I have just registered and have a question about Step 1. I've been sober for 12 years, though I have only once work on the Steps when I was in rehab 13 and a half years ago. I have achieved a huge amount since stopping drinking and in many respects have gained a life beyond my wildest dreams. I have got married in recovery, now have 3 children, started up my own business 5 and a half years ago, all things I would have thought impossible and never likely to happen to me.
I did stop coming to meetings for about 2 years or so, partly due to babies and fidgety times with them but largely due to bloody mindedness and "I'll do it my way" thinking. I didn't pick up thank God but went pretty bonkers. I came back to meetings about 14 months ago when my head became such a place of insanity that I really felt I was on the edge. I didn't quite know what might happen but it felt absolutely terrifying.
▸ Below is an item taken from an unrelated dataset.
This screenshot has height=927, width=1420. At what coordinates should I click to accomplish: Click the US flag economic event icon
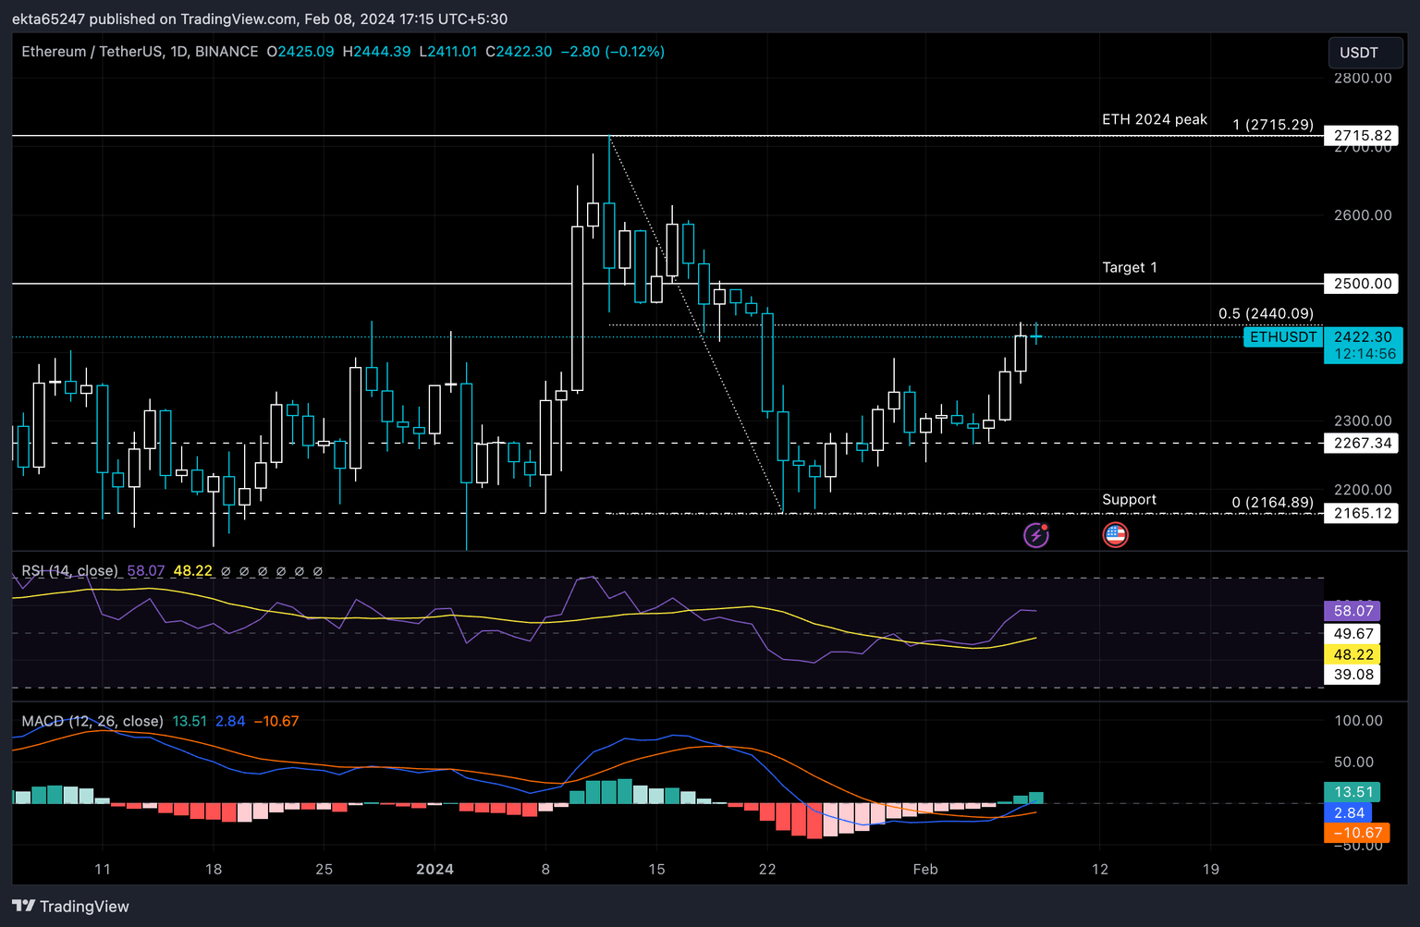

Anyway, here I am back in meetings, doing service, have a sponsor, my second in 14 months. My first moved a long way away and it was not longer viable. Unmanageability is a HUGE problem for me. I am only now beginning to understand what it encompasses, but the physical aspect has been a life-long struggle: always late, always missing deadlines, procrastination, blaming, excuses, going to bed far too late when my children wake me early in the morning, never can find anything, never get my invoices out on time so that there is always a constant scramble and struggle to pay bills. Very bad at responding to phone calls, emails; good at saying I'll do something, hopeless at following through, unreliable etc etc. I used to think it was just the way I was, and almost thought there was a charm in it! For the last few years it is driving me to despair. I hate living like this; it's affecting my relationship with my husband, it has a negative effect on my children, they are always late for school and being collected,. You get the picture ....
I feel i do understand what unmanageability means and what it feels like. But I am struggling to get any kind of handle on dealing with it. I am on Step 1 and my sponsor tells me that I must get on top of the unmanageability before we talk about moving onto Step 2. From what I've read, I have understood that I will only start to get on top of it as I work through the steps, that is part of what the process can offer. Unmanageability is not something that I will overcome quickly or even slowly, and then I go on to Step 2. I am feeling quite confused and frustrated about this. I really can see for the first time how much I need to work my way through the steps and I don't know if I am misinterpreting things or whether my sponsor and I are seeing things differently. She has many years of sobriety but it's a new relationship and I don't find her particularly warm, in fact I'm quite intimidated by her so find the thought of discussing this with her a bit alarming, though I know I do need to do this. Sorry that this is long but I'm interested to have other people's views if possible.